▶ About this task: Return all of the data exactly, omitting any images.

▶ Data for processing:
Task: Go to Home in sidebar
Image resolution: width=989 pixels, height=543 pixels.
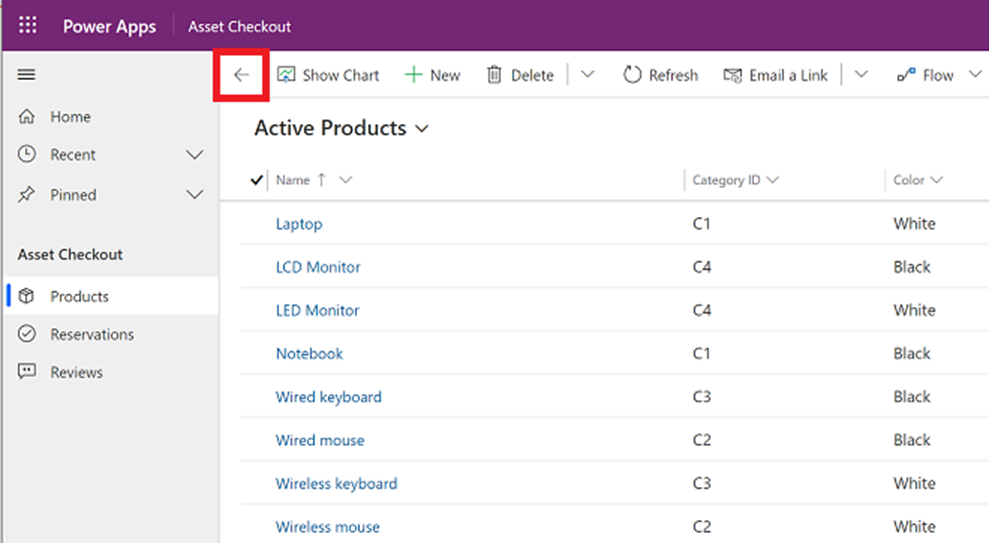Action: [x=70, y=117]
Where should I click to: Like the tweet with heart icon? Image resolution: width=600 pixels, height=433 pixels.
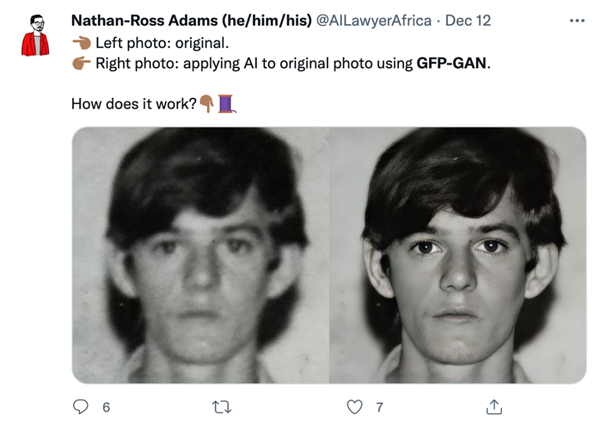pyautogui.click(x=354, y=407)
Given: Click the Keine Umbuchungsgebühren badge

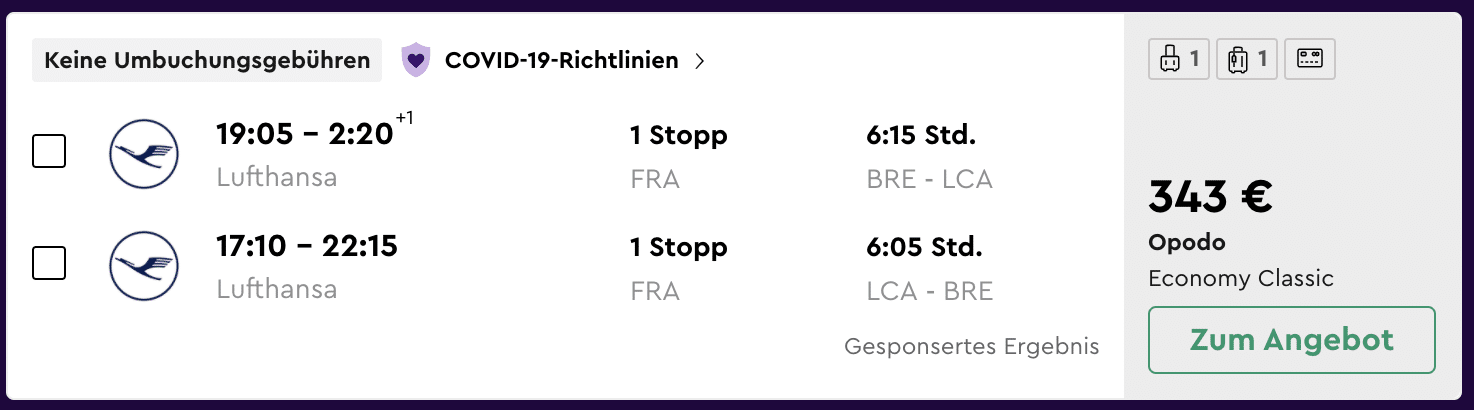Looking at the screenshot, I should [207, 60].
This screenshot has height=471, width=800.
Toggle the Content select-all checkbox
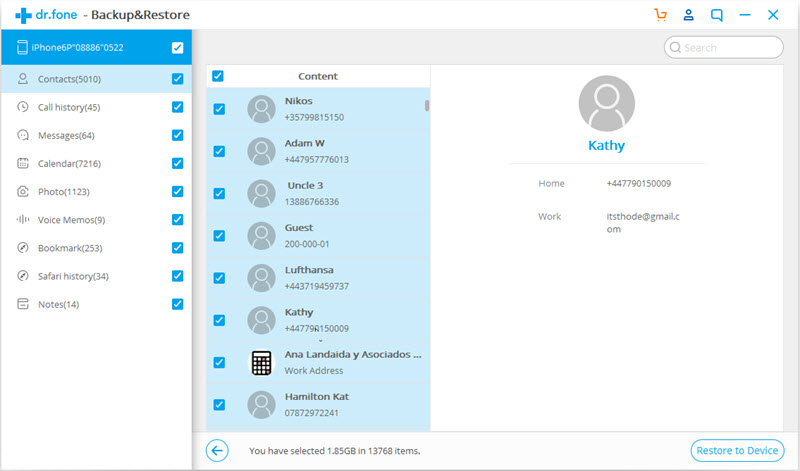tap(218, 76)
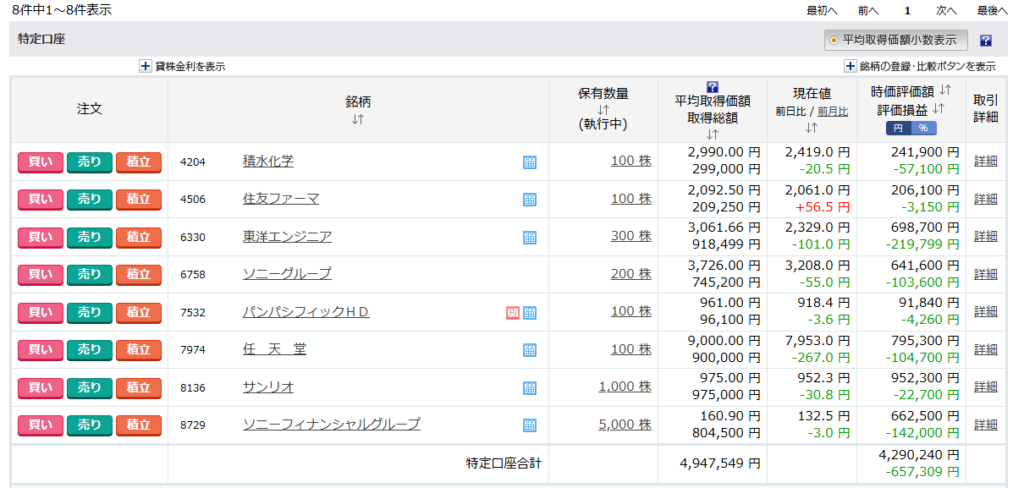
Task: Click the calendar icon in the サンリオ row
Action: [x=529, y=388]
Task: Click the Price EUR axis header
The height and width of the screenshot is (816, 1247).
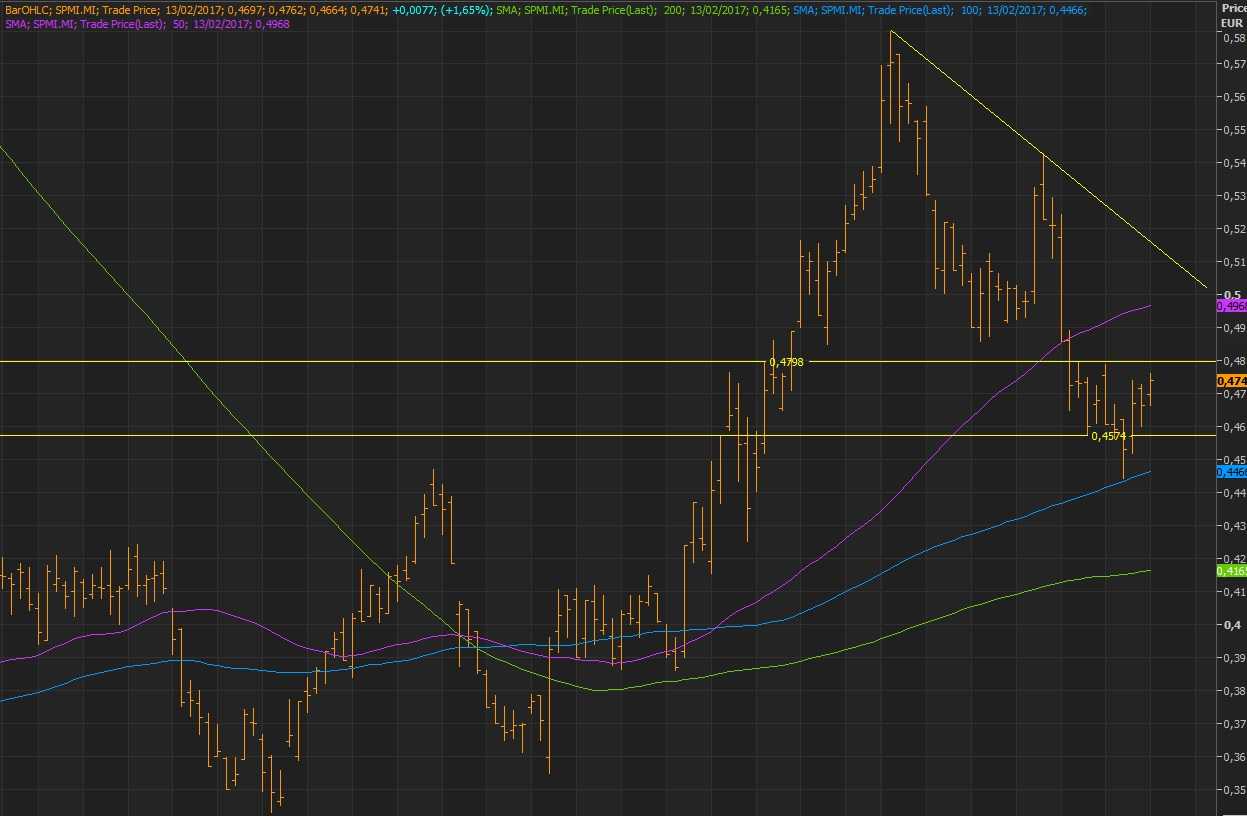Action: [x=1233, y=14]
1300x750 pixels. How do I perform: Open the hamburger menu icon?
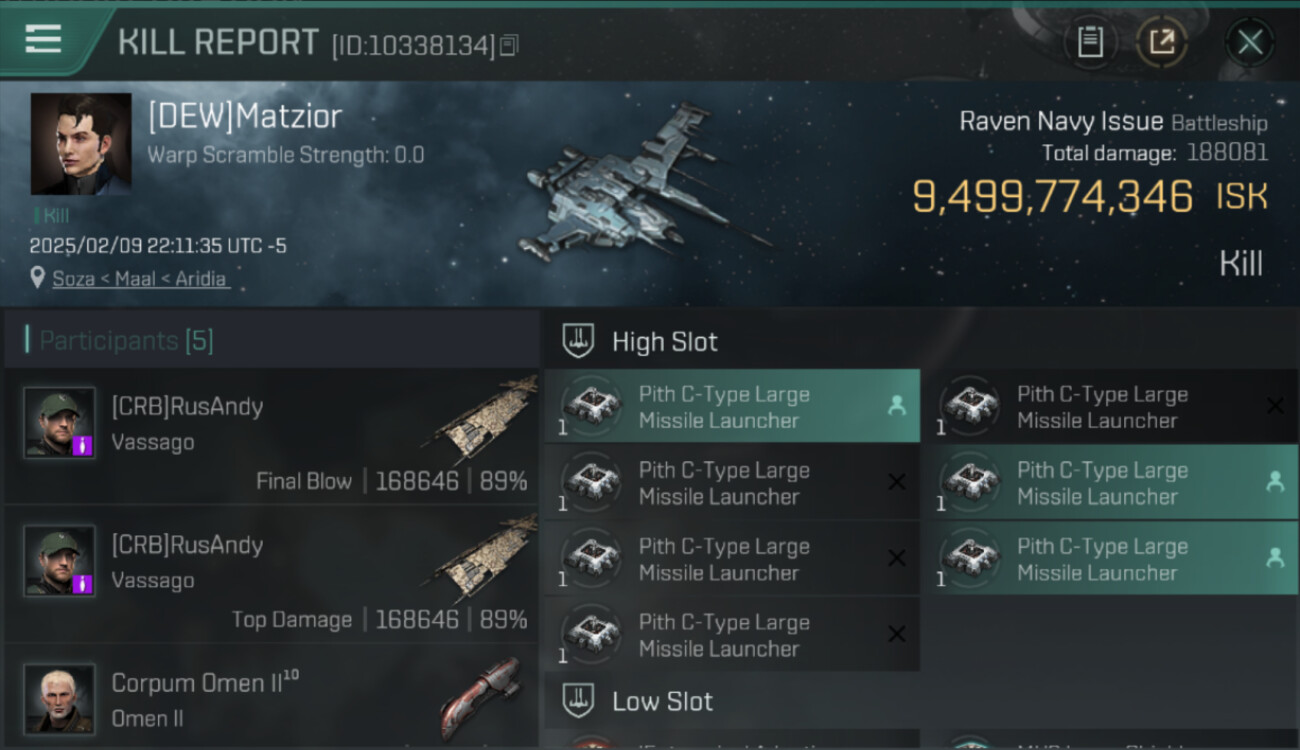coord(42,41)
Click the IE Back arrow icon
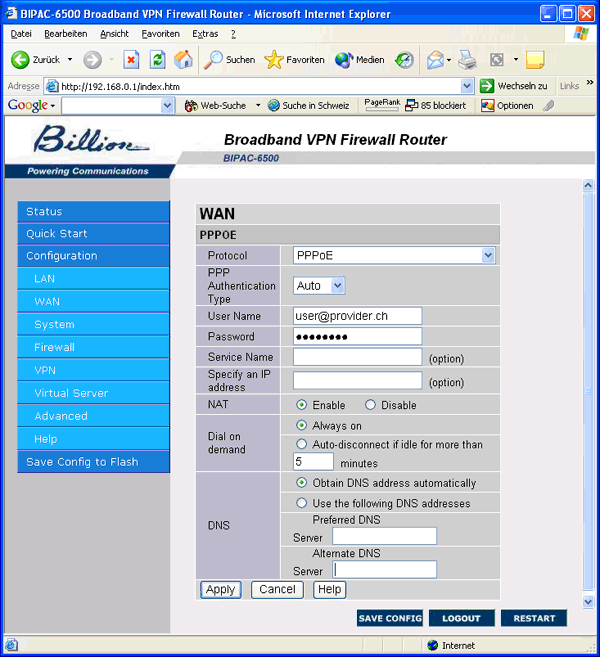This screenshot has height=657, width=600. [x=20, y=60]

▶ Task solution:
Task: Go to Home in sidebar
Image resolution: width=989 pixels, height=543 pixels.
Action: [x=70, y=117]
Where should I click to: Like the tweet with heart icon? Image resolution: width=600 pixels, height=433 pixels.
pyautogui.click(x=354, y=407)
Given: Click the Keine Umbuchungsgebühren badge

Looking at the screenshot, I should [207, 60].
This screenshot has height=471, width=800.
Toggle the Content select-all checkbox
tap(218, 76)
Task: Click the calendar icon in the サンリオ row
Action: [x=529, y=388]
Task: Click the Price EUR axis header
The height and width of the screenshot is (816, 1247).
Action: [x=1233, y=14]
1300x750 pixels. How do I perform: Open the hamburger menu icon?
coord(42,41)
Click the IE Back arrow icon
This screenshot has height=657, width=600. [x=20, y=60]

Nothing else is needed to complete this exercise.